● **What is needed**:
Repeat the stretch of entries from the start through the line containing "point(835,31)", switching "pumping station" to "water tower" and leaving everything else unchanged.

● **Data**:
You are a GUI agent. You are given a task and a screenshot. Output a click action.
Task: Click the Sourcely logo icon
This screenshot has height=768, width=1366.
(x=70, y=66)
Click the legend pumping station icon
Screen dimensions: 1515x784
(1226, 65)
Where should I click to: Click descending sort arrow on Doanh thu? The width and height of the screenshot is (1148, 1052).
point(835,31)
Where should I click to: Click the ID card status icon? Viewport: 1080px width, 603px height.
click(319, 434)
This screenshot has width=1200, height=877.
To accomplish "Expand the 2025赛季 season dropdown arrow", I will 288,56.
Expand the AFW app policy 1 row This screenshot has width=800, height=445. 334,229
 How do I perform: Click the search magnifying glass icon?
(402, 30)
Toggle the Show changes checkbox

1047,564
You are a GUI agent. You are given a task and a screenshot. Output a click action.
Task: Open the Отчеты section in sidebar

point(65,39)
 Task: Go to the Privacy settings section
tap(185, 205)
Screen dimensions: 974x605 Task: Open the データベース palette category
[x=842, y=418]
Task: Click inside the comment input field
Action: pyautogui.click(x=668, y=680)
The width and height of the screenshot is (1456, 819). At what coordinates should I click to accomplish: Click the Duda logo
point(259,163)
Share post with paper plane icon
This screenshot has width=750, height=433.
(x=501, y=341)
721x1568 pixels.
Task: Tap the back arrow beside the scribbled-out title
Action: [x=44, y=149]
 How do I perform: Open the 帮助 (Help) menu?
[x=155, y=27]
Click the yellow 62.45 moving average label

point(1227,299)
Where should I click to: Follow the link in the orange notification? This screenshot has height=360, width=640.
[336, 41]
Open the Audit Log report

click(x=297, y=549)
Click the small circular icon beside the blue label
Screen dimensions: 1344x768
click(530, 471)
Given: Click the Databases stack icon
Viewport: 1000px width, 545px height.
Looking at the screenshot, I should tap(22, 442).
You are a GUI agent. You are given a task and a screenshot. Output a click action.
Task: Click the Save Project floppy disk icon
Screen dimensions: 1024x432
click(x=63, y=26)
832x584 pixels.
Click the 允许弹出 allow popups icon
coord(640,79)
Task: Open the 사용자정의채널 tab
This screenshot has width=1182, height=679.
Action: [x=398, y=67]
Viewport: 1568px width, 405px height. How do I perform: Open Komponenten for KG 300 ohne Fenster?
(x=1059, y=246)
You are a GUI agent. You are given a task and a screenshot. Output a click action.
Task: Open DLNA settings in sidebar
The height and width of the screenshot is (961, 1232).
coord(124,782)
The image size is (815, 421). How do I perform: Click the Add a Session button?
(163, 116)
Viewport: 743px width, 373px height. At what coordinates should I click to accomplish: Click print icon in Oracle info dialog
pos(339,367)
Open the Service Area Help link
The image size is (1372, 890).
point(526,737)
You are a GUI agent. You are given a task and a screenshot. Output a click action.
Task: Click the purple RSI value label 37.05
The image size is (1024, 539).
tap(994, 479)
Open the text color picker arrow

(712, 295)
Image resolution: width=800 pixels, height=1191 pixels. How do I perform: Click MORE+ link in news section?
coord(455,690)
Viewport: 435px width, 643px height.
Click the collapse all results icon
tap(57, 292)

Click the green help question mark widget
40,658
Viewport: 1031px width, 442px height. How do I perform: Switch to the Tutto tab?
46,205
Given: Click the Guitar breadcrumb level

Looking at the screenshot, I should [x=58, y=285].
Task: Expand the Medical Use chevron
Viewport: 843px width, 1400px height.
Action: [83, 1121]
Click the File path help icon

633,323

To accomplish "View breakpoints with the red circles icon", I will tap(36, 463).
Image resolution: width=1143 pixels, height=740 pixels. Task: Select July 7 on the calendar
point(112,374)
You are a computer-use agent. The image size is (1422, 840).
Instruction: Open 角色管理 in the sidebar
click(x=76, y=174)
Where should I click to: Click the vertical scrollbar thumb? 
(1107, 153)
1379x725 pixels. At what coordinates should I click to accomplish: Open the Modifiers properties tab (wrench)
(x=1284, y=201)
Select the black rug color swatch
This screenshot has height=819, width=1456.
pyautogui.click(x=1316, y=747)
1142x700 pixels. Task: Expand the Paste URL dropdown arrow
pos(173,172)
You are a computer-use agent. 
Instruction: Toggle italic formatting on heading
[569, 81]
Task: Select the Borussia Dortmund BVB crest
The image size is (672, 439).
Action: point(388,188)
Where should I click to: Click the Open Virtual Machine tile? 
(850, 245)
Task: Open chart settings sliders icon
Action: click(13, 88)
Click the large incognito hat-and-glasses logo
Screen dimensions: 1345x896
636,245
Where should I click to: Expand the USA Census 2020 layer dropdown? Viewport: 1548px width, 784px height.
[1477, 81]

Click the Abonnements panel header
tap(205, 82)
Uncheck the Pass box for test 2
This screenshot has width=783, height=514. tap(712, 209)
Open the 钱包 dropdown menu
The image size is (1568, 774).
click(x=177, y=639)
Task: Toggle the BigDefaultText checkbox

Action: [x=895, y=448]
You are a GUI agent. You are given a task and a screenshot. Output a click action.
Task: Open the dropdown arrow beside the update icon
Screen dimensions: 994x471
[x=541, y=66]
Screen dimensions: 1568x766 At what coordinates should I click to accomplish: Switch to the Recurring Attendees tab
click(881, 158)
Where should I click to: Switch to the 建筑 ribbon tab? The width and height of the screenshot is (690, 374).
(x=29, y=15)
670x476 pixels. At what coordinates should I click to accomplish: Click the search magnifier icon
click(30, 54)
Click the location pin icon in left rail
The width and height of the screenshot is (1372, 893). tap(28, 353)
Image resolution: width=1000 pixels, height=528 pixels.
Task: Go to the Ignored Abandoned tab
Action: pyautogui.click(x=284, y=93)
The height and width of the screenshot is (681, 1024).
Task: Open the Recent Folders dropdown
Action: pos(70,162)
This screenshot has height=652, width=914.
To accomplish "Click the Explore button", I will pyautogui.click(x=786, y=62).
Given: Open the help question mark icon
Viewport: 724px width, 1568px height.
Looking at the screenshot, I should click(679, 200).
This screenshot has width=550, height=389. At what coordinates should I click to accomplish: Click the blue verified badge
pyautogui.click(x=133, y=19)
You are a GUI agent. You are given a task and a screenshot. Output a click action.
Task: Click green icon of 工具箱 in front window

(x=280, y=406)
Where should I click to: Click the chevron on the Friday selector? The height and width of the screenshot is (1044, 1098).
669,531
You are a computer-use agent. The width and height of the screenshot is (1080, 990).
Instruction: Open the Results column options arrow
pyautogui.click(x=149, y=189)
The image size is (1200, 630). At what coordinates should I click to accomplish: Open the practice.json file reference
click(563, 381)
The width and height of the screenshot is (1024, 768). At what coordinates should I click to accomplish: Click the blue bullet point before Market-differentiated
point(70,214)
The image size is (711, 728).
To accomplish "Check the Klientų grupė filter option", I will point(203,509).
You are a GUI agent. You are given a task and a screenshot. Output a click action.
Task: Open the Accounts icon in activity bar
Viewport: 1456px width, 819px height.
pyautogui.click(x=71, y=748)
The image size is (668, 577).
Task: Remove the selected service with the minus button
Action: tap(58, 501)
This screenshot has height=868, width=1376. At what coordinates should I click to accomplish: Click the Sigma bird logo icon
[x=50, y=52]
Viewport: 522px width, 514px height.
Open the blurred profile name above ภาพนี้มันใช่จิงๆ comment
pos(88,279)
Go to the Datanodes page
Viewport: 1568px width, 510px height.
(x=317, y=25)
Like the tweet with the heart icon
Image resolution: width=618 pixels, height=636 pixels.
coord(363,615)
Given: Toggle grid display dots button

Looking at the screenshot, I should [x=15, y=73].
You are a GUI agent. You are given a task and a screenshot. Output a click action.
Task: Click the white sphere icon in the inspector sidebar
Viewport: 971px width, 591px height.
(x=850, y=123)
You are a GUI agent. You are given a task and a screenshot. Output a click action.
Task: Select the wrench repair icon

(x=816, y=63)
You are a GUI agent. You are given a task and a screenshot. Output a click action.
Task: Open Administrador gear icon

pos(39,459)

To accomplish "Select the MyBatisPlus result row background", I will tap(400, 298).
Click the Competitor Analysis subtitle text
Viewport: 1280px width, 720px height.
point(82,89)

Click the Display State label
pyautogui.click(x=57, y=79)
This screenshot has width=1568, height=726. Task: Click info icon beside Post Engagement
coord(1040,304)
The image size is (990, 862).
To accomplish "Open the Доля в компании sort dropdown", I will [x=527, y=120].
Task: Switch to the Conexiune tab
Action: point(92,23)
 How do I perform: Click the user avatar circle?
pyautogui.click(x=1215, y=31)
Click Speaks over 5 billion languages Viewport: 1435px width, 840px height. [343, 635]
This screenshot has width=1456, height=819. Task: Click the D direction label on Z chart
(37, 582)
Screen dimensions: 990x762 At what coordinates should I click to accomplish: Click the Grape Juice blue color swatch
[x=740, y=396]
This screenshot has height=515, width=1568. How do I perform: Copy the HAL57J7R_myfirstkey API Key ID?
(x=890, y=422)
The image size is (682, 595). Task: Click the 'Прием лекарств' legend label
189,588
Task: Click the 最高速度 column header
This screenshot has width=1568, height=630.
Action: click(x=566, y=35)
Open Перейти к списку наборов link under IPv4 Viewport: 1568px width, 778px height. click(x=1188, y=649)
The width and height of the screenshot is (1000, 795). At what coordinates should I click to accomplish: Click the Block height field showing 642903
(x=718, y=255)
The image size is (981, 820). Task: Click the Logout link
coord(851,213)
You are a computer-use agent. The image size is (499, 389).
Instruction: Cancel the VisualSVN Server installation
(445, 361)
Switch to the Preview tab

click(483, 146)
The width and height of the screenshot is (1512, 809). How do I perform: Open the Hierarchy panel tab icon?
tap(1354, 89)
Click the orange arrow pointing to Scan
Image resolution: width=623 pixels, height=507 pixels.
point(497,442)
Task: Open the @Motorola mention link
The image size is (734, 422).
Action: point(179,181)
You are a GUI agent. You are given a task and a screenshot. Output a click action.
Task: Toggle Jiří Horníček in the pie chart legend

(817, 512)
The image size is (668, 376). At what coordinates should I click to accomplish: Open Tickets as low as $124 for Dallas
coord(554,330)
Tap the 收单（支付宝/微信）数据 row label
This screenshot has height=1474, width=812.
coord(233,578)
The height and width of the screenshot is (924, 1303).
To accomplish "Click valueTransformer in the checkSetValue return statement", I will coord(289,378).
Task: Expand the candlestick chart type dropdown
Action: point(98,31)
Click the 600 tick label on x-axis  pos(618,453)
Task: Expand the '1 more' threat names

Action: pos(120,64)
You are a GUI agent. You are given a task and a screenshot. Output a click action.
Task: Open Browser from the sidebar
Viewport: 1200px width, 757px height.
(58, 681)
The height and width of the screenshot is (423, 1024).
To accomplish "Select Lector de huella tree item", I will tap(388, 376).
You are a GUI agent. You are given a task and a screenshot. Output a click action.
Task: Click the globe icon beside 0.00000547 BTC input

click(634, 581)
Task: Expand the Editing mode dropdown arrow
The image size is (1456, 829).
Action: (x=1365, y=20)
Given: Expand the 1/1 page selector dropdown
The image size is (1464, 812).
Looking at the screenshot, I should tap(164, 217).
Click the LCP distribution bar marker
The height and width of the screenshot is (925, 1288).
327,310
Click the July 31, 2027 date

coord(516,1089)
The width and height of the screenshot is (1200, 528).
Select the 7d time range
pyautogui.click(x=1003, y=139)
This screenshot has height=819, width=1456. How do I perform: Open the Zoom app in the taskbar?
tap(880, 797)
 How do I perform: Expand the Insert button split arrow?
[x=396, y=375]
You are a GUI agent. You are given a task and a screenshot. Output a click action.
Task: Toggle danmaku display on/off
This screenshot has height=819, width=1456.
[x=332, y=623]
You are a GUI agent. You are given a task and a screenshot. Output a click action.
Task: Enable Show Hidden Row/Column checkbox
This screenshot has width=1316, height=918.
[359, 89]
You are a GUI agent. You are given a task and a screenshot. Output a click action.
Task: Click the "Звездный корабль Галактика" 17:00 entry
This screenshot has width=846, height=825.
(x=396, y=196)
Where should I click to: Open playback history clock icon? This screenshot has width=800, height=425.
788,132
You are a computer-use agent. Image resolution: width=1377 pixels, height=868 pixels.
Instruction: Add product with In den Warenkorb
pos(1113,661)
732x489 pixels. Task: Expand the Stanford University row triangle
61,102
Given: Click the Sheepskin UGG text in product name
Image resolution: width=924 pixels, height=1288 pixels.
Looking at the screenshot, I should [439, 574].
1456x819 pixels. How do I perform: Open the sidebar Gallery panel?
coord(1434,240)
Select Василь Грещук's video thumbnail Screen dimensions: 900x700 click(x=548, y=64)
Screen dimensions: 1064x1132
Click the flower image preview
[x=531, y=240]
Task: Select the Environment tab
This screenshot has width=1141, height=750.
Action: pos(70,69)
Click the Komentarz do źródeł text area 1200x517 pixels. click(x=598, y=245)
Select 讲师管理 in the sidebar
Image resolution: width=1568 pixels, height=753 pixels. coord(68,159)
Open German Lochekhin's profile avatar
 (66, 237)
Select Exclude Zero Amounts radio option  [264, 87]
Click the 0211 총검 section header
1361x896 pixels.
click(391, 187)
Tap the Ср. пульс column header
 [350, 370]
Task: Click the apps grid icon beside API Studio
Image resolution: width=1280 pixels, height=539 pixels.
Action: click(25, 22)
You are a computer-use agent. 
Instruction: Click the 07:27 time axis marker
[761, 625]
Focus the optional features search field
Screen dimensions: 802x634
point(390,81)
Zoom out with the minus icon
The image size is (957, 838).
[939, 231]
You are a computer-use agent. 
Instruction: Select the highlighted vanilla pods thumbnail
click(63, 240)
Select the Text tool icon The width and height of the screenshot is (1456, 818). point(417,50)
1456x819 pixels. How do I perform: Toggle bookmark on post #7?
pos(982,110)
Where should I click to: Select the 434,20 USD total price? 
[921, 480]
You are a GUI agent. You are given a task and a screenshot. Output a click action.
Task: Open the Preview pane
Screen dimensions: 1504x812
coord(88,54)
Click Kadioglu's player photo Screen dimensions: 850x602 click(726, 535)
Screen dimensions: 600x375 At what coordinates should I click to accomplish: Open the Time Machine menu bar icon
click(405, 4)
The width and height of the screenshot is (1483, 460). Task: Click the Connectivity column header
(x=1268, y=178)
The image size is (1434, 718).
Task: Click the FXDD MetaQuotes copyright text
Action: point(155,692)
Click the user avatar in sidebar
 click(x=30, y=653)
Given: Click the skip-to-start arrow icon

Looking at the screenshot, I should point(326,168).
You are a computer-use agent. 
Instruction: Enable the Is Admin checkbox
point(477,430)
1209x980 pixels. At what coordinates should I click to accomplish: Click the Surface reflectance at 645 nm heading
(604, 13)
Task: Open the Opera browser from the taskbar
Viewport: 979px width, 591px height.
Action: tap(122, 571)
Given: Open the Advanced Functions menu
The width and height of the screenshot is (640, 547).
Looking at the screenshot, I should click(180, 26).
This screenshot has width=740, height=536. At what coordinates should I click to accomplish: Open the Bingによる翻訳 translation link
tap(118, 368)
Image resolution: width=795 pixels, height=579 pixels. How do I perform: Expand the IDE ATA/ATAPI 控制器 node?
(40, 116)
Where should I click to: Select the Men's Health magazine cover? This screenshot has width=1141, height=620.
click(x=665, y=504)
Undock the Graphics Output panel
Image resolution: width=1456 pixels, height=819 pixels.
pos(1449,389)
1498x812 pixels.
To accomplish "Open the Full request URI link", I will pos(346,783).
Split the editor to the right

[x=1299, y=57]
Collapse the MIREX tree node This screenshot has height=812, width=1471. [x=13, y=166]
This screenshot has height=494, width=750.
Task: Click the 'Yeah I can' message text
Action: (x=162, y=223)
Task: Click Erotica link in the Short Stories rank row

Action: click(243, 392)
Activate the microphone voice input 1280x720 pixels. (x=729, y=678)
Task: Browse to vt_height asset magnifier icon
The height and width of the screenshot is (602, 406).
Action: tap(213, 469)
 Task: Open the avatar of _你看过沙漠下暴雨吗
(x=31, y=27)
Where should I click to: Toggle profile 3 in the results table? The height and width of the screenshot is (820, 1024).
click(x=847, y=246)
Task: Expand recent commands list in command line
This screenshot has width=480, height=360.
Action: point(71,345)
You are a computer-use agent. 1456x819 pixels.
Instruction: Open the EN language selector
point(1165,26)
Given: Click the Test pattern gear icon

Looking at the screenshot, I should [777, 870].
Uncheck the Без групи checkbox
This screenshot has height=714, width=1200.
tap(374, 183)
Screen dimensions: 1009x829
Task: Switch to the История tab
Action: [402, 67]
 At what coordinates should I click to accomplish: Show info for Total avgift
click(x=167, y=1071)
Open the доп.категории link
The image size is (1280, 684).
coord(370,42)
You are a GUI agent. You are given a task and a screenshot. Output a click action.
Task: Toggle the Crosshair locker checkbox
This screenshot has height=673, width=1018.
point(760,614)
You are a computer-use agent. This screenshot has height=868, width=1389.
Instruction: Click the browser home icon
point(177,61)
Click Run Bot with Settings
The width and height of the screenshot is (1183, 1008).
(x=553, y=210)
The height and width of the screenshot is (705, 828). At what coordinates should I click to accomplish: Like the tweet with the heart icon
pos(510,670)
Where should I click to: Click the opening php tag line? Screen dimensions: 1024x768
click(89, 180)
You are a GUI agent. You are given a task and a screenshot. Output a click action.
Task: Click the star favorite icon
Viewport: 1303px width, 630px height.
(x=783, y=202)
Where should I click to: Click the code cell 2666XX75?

● **Right answer**:
You are a GUI agent. You are given a task and a screenshot. Output a click action.
Task: Click the Sourcely logo icon
This screenshot has height=768, width=1366.
(x=70, y=66)
Click the legend water tower icon
Screen dimensions: 1515x784
(1226, 65)
Where should I click to: Click descending sort arrow on Doanh thu? The width and height of the screenshot is (1148, 1052).
point(835,31)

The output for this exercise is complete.